Wherever "Alternative" occurs in the entries, copy the line that holds it.
Start of DATA TO USE
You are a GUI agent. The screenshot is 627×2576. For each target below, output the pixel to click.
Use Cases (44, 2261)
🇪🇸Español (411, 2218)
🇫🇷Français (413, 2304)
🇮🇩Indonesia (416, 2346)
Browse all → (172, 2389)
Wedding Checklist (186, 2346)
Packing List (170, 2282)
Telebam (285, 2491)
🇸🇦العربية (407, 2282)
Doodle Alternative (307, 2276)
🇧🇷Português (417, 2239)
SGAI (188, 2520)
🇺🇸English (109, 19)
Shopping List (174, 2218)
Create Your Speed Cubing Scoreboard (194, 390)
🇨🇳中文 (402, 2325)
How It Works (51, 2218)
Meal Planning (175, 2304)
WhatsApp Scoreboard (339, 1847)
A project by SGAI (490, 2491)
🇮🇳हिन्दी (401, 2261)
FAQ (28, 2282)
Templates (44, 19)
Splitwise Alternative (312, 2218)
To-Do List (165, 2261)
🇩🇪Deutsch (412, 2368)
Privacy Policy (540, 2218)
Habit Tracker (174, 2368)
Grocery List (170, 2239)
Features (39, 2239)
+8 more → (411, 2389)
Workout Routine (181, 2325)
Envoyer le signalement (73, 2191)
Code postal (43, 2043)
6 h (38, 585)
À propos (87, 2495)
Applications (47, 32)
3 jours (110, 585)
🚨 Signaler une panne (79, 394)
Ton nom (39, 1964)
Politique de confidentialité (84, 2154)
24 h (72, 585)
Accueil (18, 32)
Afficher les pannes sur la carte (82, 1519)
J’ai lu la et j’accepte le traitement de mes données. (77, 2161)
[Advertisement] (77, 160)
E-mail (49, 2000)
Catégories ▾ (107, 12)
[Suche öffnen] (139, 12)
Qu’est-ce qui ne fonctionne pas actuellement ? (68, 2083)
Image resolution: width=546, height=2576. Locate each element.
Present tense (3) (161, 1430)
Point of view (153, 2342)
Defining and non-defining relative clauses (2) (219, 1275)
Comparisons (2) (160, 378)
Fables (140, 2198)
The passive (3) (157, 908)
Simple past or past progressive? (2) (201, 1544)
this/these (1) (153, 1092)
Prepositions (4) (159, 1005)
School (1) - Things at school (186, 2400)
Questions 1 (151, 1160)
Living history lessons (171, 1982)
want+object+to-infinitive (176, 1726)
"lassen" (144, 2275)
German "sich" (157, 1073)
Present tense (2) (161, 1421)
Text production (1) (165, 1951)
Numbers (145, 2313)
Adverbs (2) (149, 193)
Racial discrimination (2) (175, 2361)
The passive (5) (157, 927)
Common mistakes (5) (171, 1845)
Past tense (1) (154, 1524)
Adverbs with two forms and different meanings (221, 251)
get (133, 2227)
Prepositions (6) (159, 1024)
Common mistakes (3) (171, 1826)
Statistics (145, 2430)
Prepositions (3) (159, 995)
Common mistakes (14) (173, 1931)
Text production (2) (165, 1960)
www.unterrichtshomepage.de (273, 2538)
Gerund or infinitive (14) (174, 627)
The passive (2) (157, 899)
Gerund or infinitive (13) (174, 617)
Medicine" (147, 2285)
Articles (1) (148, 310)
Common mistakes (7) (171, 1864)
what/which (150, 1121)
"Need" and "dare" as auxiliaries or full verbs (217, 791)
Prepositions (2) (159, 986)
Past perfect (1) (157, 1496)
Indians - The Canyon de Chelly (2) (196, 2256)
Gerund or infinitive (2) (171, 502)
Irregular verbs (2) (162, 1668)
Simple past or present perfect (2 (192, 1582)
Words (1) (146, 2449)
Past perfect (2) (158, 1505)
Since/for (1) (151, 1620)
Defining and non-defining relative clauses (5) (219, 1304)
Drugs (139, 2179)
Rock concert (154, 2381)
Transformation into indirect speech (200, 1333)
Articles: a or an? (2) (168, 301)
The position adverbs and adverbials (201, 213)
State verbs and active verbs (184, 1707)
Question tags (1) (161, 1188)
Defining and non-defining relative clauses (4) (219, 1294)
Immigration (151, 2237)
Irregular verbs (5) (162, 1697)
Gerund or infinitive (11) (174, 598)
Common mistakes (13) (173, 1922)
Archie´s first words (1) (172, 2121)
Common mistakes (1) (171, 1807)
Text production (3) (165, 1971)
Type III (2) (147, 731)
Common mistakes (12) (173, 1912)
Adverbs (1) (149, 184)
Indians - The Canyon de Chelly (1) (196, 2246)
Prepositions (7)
End of DATA TO USE
◆ FINISHED TASK:
Doodle Alternative (307, 2276)
Splitwise Alternative (312, 2218)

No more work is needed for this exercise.